PAGE EXCERPT —
======

Loss of interest, depressed mood and impact on the quality of life: Cross-sectional survey
1 Department of Psychiatry, Institute of Psychiatry of Clinics Hospital Faculty of Medicine University of Sao Paulo, (Rua Dr. Ovídio Pires de Campos, 785 - 3° andar - sala 13), Sao Paulo, (CEP: 05403-010), Brazil
2 Division of Psychology, Central Institute of Clinics Hospital Faculty of Medicine University of Sao Paulo, (Rua Dr. Ovídio Pires de Campos, 225. PAMB Térreo), Sao Paulo, (CEP: 05403-000), Brazil
3 Department of Preventive Medicine, Faculty of Medicine University of Sao Paulo, (Av. Dr. Arnaldo, 455 - 2° andar), Sao Paulo, (CEP: 01246-903), Brazil
4 Department of Clinical Medical, Faculty of Medicine University of Sao Paulo, (Av. Dr. Arnaldo, 455 - 1° andar - sala 1216), Sao Paulo, (CEP: 01246-903), Brazil
5 Department of Clinical Psychology, Institute of Psychology of University of Sao Paulo, (Av. Professor Mello Moraes, 1721 - Bloco F - Cidade Universitária), Sao Paulo, (CEP: 05508-030), Brazil
BMC Public Health 2011, 11:826 doi:10.1186/1471-2458-11-826Published: 25 October 2011
Depressive symptoms and chronic disease have adverse effects on patients' health-related quality of life (H-RQOL). However, little is known about this effect on H-RQOL when only the two core depressive symptoms - loss of interest and depressed mood - are considered. The objective of this study is to investigate H-RQOL in the presence of loss of interest and depressed mood at a general medical outpatient unit.

======

SOURCE MATERIAL —
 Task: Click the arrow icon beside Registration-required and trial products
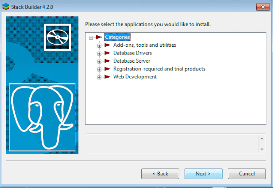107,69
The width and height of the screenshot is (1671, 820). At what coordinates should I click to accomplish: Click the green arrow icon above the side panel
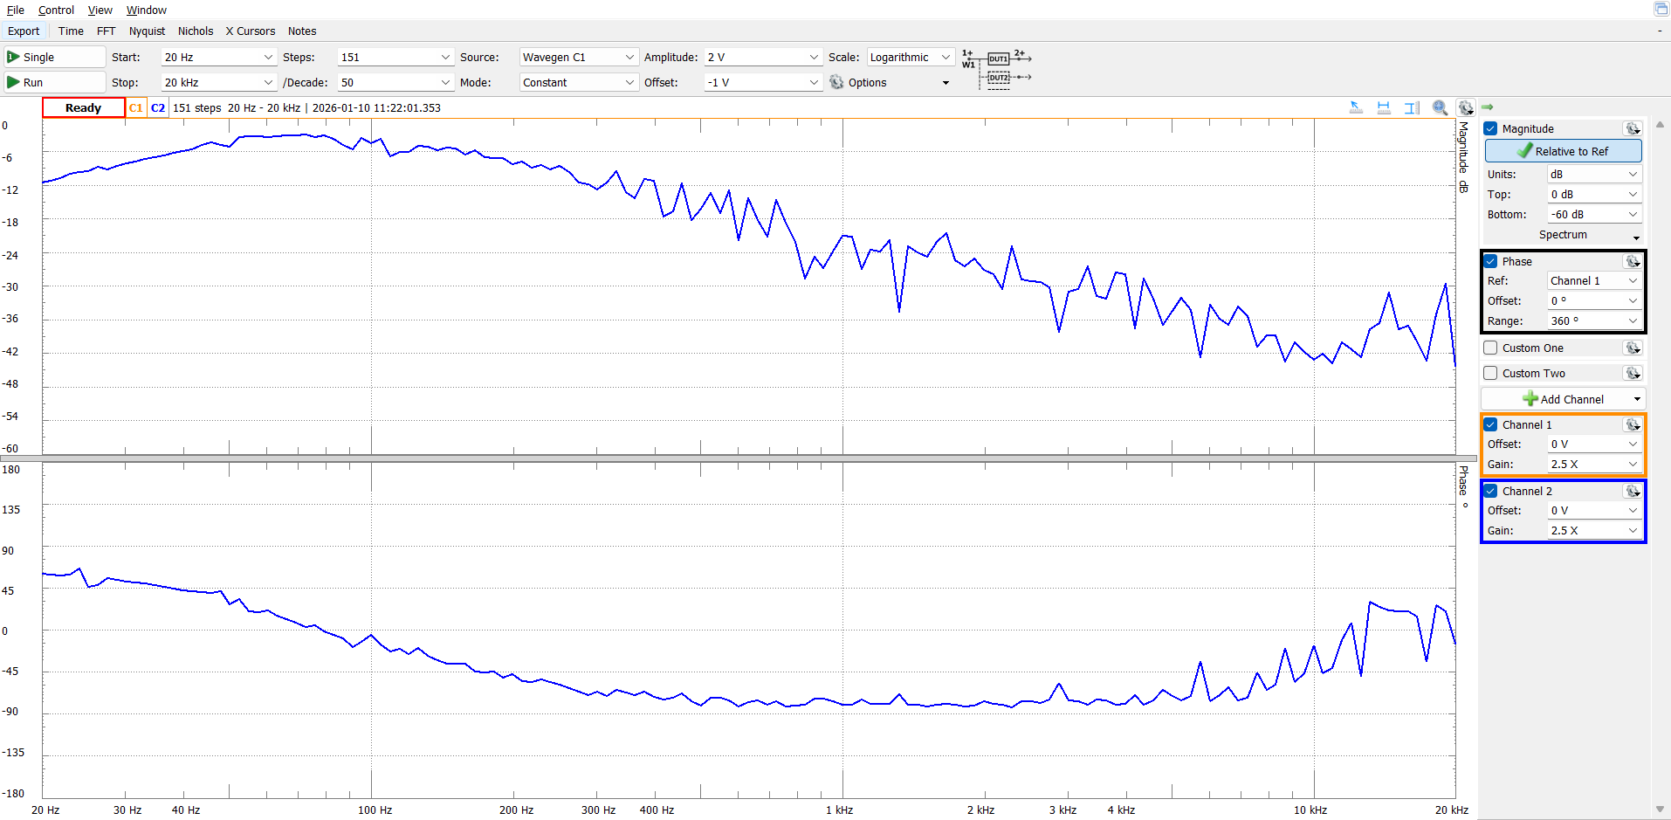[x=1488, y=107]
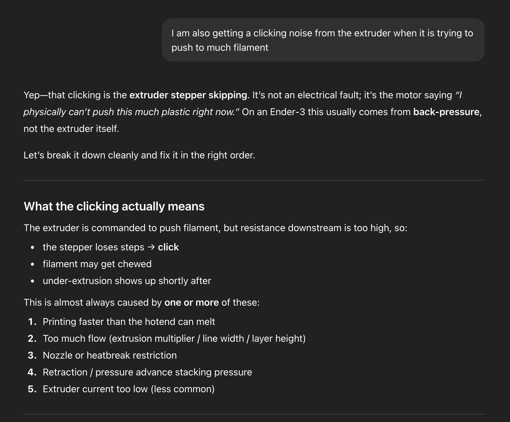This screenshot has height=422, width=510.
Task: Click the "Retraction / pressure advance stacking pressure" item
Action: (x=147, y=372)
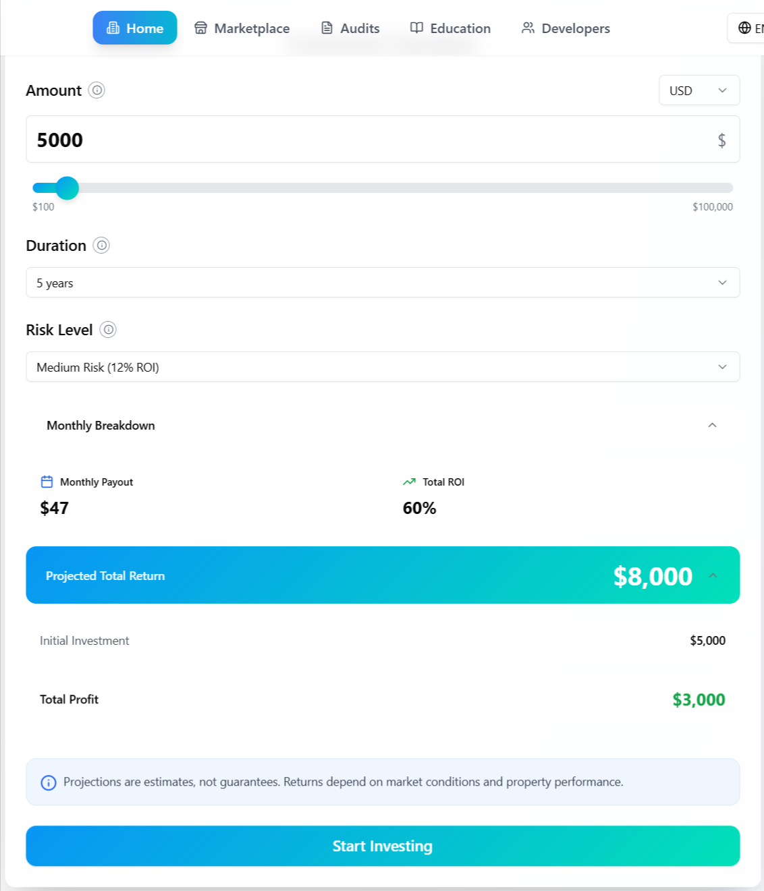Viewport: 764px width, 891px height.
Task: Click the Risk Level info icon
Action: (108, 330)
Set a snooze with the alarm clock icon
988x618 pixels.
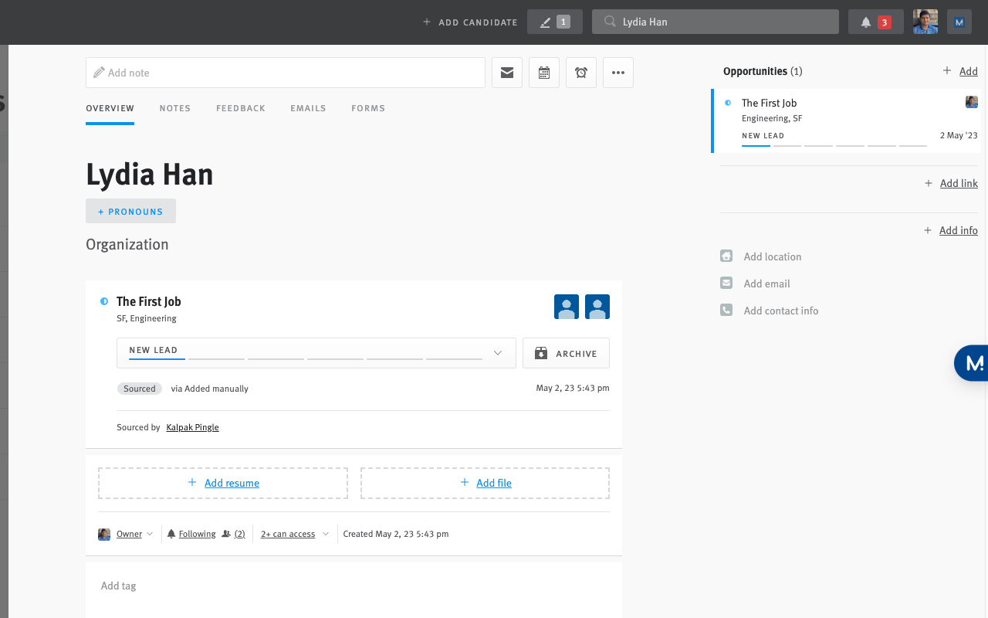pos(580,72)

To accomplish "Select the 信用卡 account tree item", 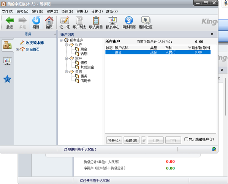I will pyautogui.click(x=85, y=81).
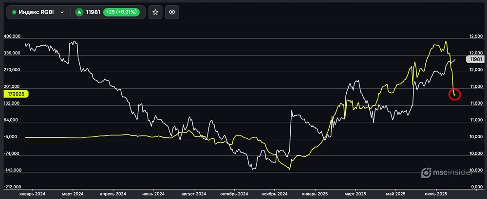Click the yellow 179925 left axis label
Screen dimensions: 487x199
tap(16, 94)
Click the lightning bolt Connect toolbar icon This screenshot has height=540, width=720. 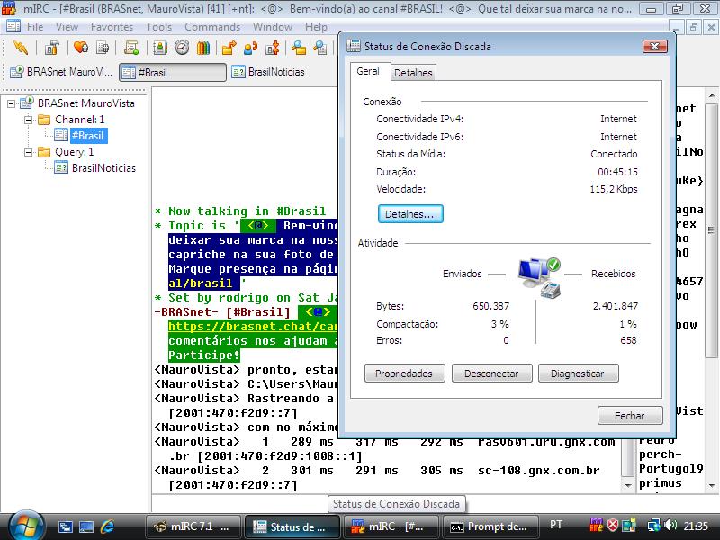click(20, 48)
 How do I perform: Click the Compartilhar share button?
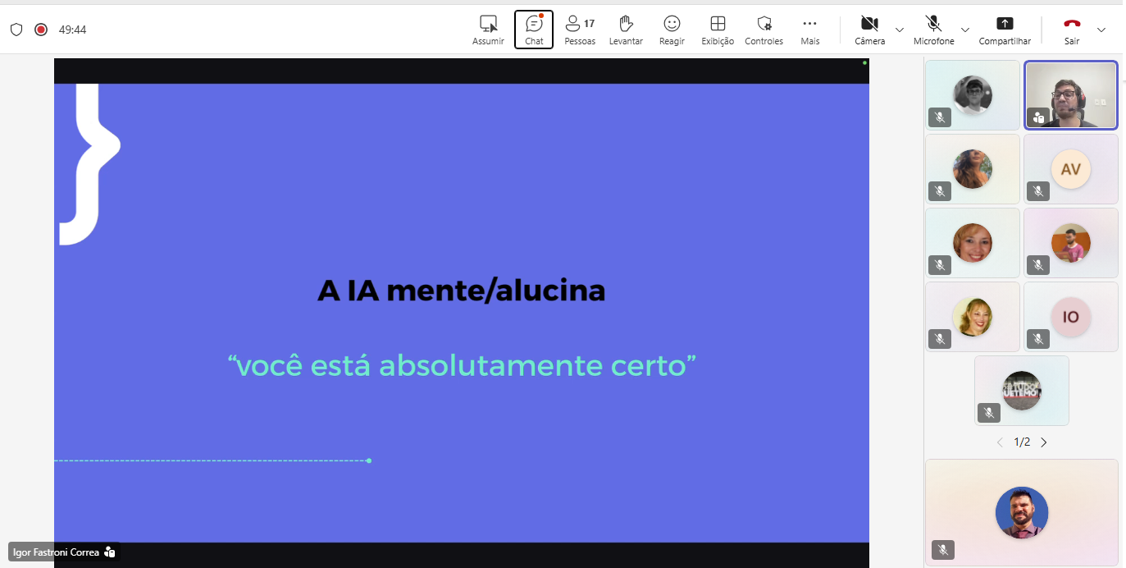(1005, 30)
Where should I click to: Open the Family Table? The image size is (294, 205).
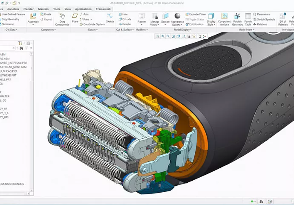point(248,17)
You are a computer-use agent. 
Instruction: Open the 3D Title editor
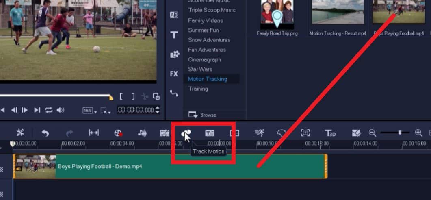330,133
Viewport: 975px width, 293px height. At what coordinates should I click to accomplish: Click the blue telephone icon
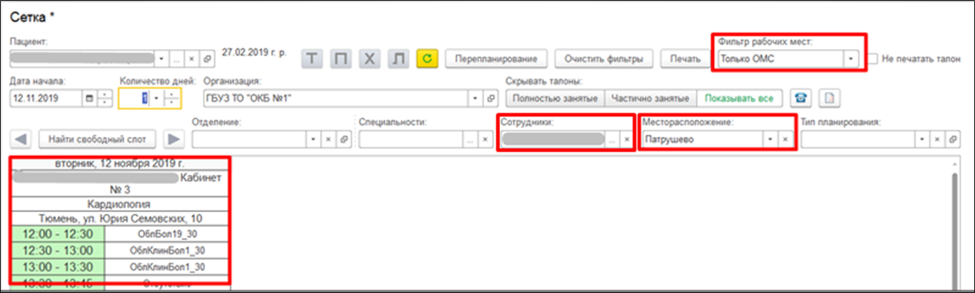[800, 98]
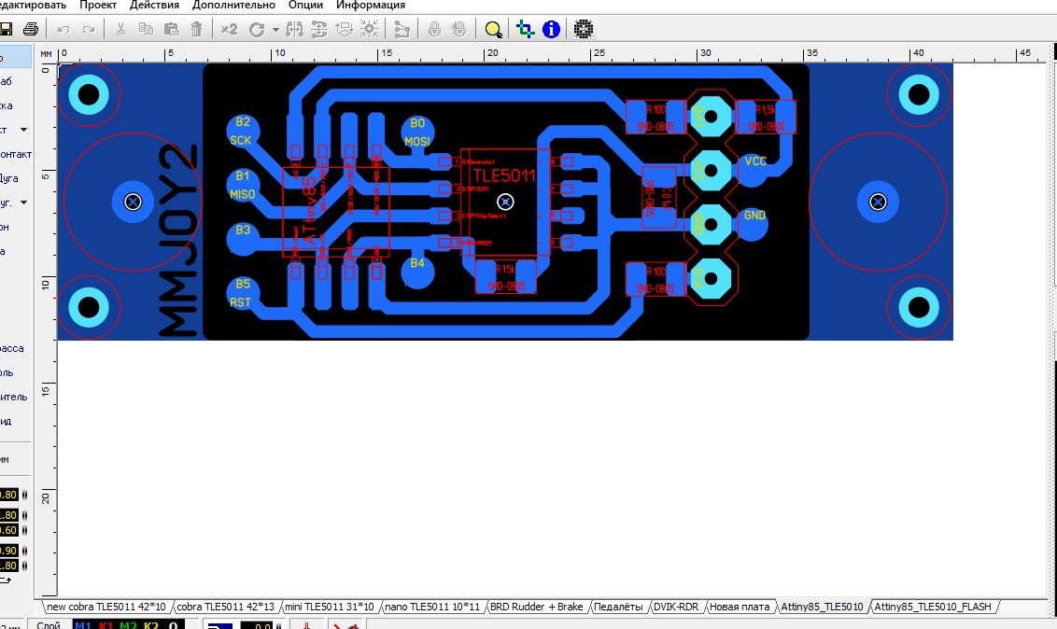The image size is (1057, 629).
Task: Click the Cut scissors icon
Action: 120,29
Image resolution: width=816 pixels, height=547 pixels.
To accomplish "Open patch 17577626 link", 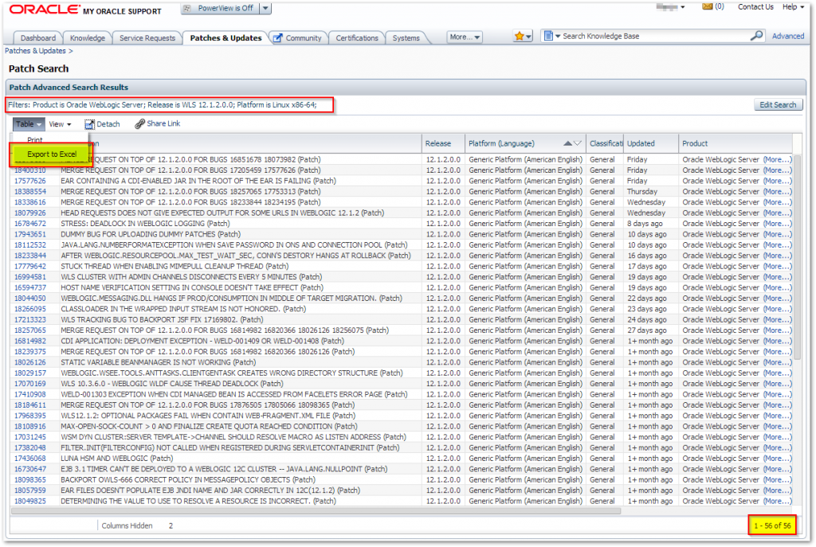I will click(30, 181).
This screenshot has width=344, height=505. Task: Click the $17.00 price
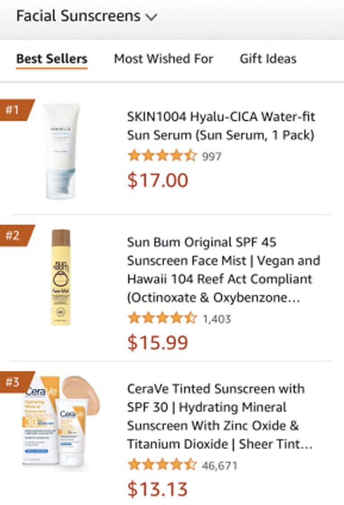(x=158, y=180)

======

TASKS TO CARRY OUT —
(a) In the study abstract on loss of interest and depressed mood, which two symptoms are named as the core depressive symptoms?
(b) Pick up the study abstract on loss of interest and depressed mood after its last sentence and write what comes next.
The records have no connection to the study abstract on loss of interest and depressed mood.

RESPONSES FOR EACH TASK —
(a) Loss of interest and depressed mood.

(b)
We evaluated 553 patients at their first attendance at a general medical outpatient unit of a teaching hospital. H-RQOL was assessed with the Medical Outcomes Study 36-item Short-Form Health Survey (SF-36). Depressed mood and loss of interest were assessed by the Primary Care Evaluation of Mental Disorders (PRIME-MD)-Patient Questionnaire. A physician performed the diagnosis of chronic diseases by clinical judgment and classified them in 13 possible pre-defined categories. We used multiple linear regression to investigate associations between each domain of H-RQOL and our two core depression symptoms. The presence of chronic diseases and demographic variables were included in the models as covariates.
Among the 553 patients, 70.5% were women with a mean age of 41.0 years (range 18-85, SD ± 15.4). Loss of interest was reported by 54.6%, and depressed mood by 59.7% of the patients. At least one chronic disease was diagnosed in 59.5% of patients; cardiovascular disease was the most prevalent, affecting 20.6% of our patients. Loss of interest and depressed mood was significantly associated with decreased scores in all domains of H-RQOL after adjustment for possible confounders. The presence of any chronic disease was associated with a decrease in the domain of vitality. The analysis of each individual chronic disease category revealed that no category was associated with a decrease in more than one domain of H-RQOL.
Loss of interest and depressed mood were associated with significant decreases in H-RQOL. We recommend these simple tests for screening in general practice.